[Data excerpts]
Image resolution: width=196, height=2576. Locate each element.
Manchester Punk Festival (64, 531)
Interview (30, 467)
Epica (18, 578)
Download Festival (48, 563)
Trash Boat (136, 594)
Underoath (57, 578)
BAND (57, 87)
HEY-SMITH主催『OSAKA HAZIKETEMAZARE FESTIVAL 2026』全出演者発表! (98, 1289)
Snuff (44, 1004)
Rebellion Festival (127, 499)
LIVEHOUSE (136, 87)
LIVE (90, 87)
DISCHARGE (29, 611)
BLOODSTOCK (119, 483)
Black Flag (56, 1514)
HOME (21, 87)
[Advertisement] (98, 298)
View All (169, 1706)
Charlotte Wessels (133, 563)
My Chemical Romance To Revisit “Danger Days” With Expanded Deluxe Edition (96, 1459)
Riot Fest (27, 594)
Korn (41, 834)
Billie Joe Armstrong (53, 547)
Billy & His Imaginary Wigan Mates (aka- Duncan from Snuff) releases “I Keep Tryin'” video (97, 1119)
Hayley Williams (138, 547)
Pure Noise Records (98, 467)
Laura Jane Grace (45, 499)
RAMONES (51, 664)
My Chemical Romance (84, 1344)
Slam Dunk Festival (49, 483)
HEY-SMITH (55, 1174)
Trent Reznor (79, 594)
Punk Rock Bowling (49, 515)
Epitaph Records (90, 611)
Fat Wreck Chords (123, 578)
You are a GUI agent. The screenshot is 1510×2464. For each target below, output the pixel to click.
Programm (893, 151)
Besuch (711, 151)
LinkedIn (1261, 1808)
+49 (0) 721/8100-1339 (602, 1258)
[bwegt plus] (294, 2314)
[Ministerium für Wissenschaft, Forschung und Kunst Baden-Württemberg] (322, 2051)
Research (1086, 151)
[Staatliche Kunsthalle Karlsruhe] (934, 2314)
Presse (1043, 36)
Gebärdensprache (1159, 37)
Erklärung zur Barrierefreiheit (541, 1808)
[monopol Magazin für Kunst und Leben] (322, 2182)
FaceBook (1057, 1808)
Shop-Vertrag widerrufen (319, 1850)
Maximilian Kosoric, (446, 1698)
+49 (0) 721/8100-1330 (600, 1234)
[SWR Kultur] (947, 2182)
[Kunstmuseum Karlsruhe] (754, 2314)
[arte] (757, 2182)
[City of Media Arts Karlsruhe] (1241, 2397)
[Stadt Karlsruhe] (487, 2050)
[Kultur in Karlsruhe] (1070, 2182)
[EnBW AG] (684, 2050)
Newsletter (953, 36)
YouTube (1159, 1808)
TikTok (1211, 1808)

▶ **EXERCISE AIM**
Your answer should be a single number: the count of lines above with the word "Romance".

▶ **FINISHED EXERCISE**
2